Cloning and radiation hybrid mapping of bovine toll-like receptor-4 (TLR-4) signaling molecules

Toll-like receptor (TLR)-4 is a transmembrane receptor for lipopolysaccharide, a highly pro-inflammatory component of the outer membrane of Gram-negative bacteria. To date, molecules of the TLR-4 signaling pathway have not been well characterized in cattle. The goal of this study was to clone and sequence the full-length coding regions of bovine genes involved in TLR-4 signaling including CASP8, IRAK1, LY96 (MD-2), TICAM2, TIRAP, TOLLIP and TRAF 6 and to position these genes, as well as MyD88 and TICAM1, on the bovine genome using radiation hybrid mapping.
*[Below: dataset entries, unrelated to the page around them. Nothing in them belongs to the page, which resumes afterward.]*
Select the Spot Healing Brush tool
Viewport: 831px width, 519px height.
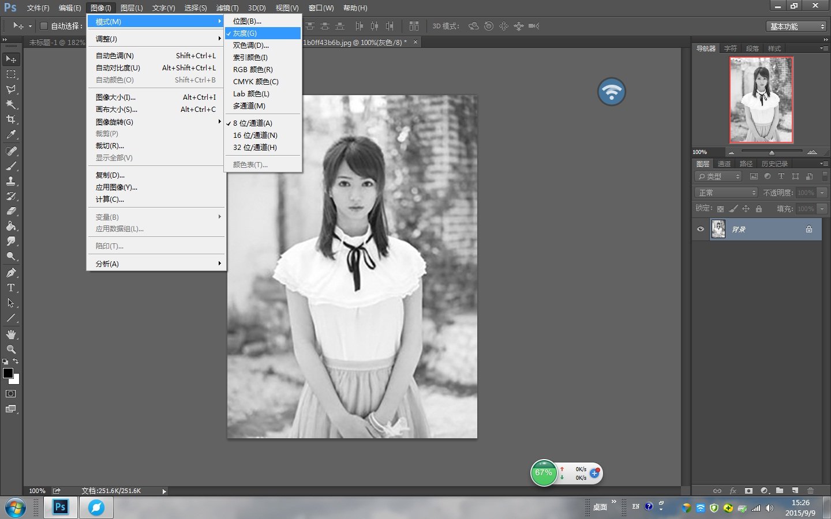(11, 150)
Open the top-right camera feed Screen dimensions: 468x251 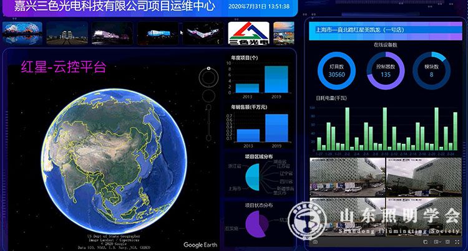(x=424, y=176)
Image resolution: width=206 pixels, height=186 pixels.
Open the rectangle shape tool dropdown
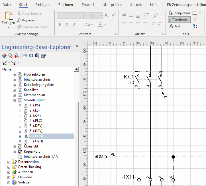coord(200,13)
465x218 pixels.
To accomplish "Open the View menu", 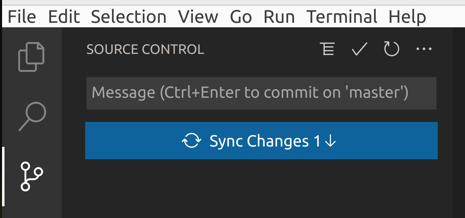I will coord(198,17).
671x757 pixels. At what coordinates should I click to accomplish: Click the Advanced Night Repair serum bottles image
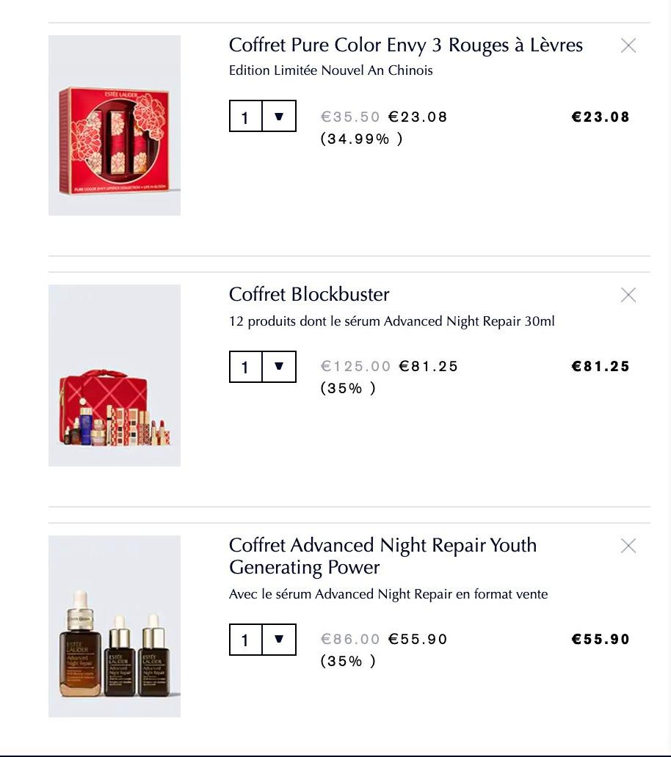point(115,626)
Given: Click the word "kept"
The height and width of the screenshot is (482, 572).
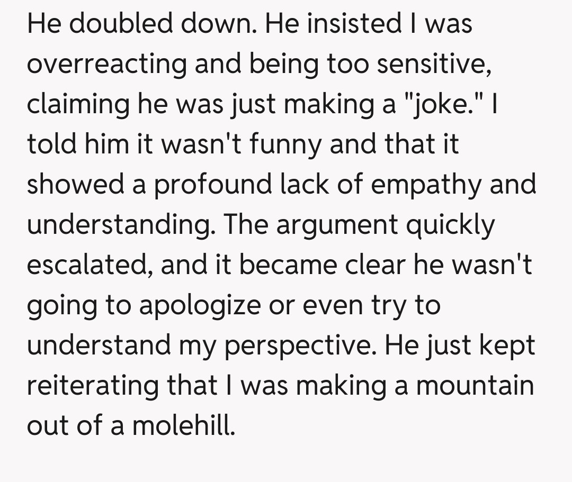Looking at the screenshot, I should tap(507, 346).
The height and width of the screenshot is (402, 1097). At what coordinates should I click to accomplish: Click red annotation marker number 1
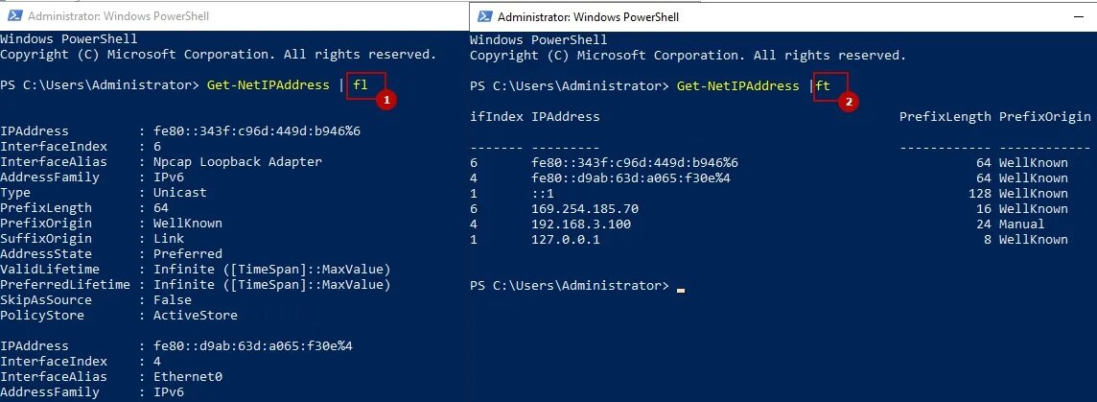point(385,101)
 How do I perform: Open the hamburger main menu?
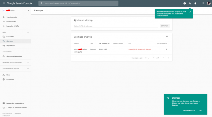pos(4,3)
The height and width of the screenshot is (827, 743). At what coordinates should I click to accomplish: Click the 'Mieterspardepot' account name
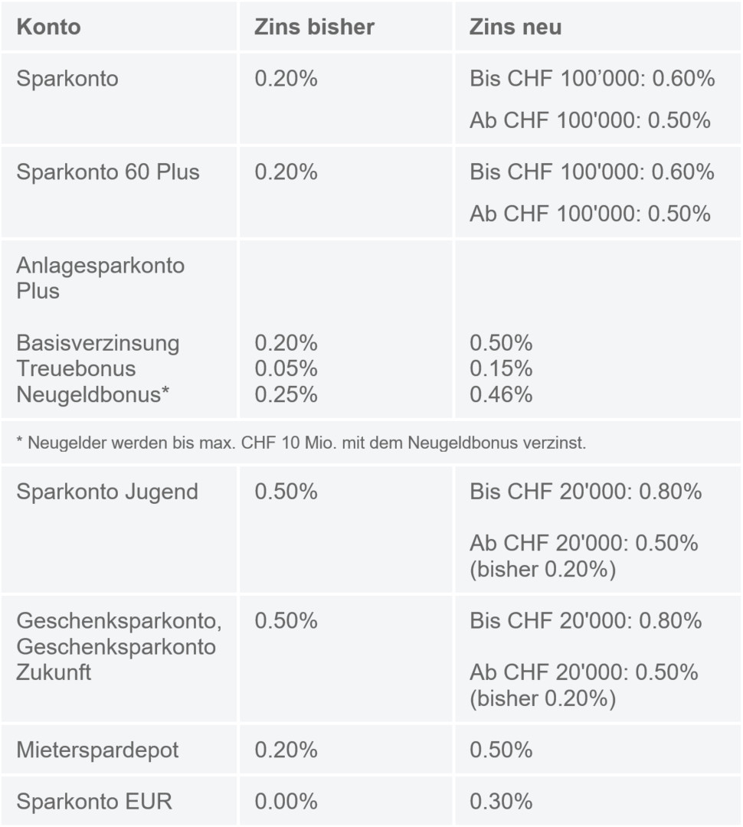(x=97, y=750)
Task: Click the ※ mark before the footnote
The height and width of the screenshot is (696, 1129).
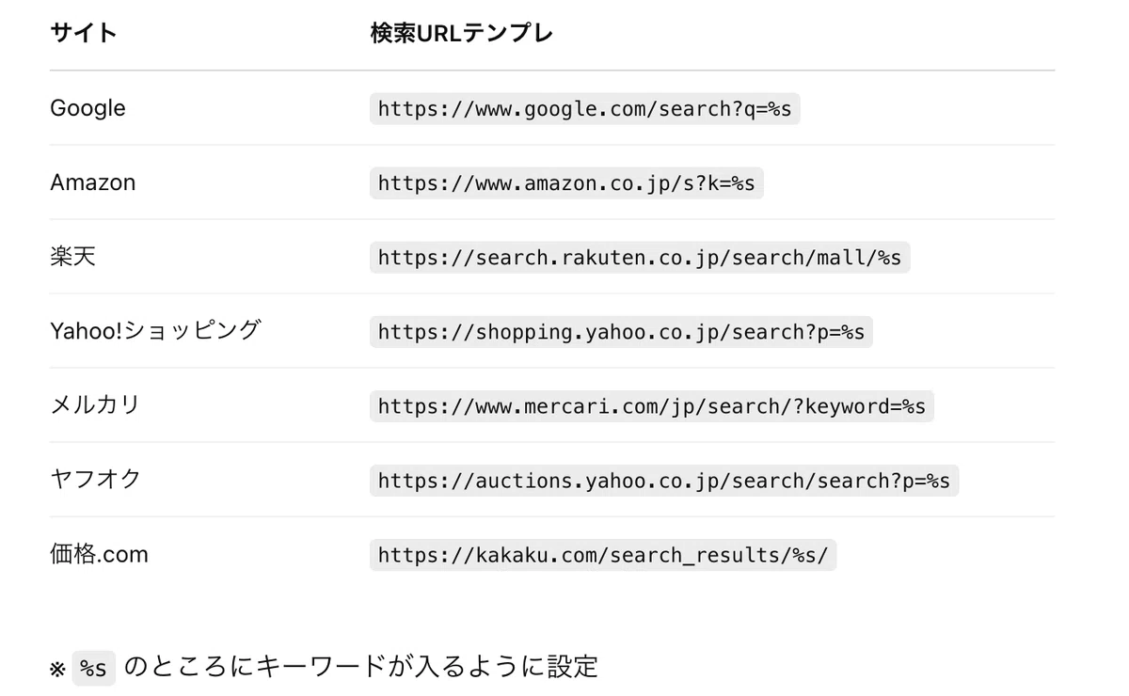Action: pyautogui.click(x=58, y=670)
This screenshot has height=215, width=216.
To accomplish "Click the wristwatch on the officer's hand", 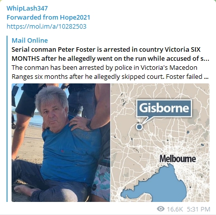I will click(89, 125).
Results of this work indicate differences with a previously published bovine sequence for LY96 and a predicted sequence in the GenBank database for TIRAP based on the most recent assembly of the bovine genome. In addition, discrepancies between actual and predicted chromosomal map positions based on the Btau_2.0 genome assembly release were identified, although map positions were consistent with predicted locations based on the current bovine-human comparative map. Alignment of the bovine amino acid sequences with human and murine sequences showed a broad range in conservation, from 52 to 93%. Overall, this work should assist in the assembly and annotation of the bovine genome sequence, the identification of variations in genes critically involved in host innate immunity, and facilitate the study of TLR-4 signaling pathways in cattle.